From the military (v1.0):
Corpsman are in short supply, and we can now get an Automated Trauma Surgeon delivered to the actual site of an IED explosion. ATS (or bATSman as the troops are beginning to call it) will reduce the permanent damage to our troops. Right now, we are able to match a major cities full 70% success rate, but here in the butthole of whatever oil-laden area we are currently liberating.
Within a few weeks or months, the military bot will have had a lot of experience handling trauma. In the hospital, I imagine the majority of people still would want a person. With an upgrade process based only on the metrics the bot takes on hand, there will be the possibility of the military deep learning bit to progress to v1.5 with a success rate of, say 75%. Then that software is uploaded from the military to the hospital bots. The new announcement would read:
Finally, there is a robot in a hospital near you that can exceed the success rate of our highly decorated trauma surgeon.
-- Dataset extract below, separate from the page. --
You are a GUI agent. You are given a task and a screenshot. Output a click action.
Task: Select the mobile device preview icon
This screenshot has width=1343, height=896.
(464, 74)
Do you want to have a 3/4 chance of full recover, or would you rather get the human touch and limit yourself to 7/10?
Yeah, it's not as polished as it would be, but I think it would happen similarly to that.
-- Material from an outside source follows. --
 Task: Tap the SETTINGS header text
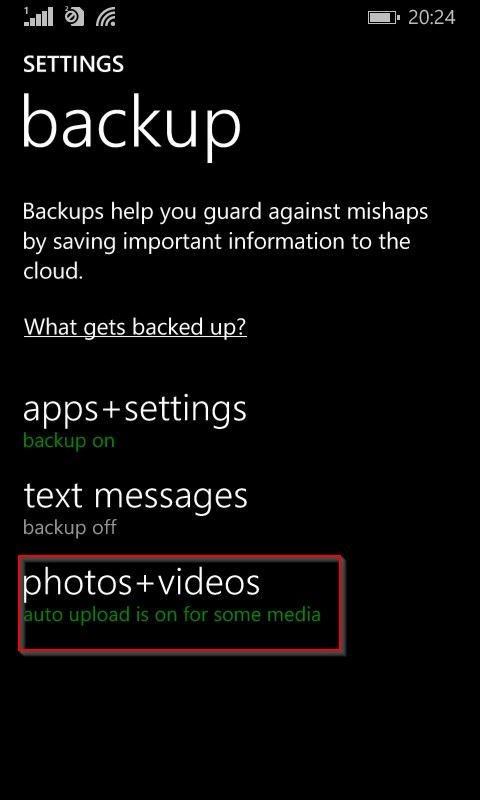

Yes going from purely digital to physical manipulation may be hard (obligatory: http://what-if.xkcd.com/5/). In theory production machinery and computer controlled physical infrastructure should be air gapped (https://en.wikipedia.org/wiki/Air_gap_(networking)) for boring old computer security reasons but this is very often not the case. I suspect that http://www.rethinkrobotics.com/baxter/ will not be air gaped for remote updates - but I really have no idea about them specifically.
hope to read/post more when I get home.
I loved that What If. Made me giggle. As far as air gapping goes, I view it as something that the AI Ethics board would want to bring up or put in place, but to do that, one would lose a lot of advantage in creating one (or more). The science fair project I mentioned above couldn't be air gapped and succeed.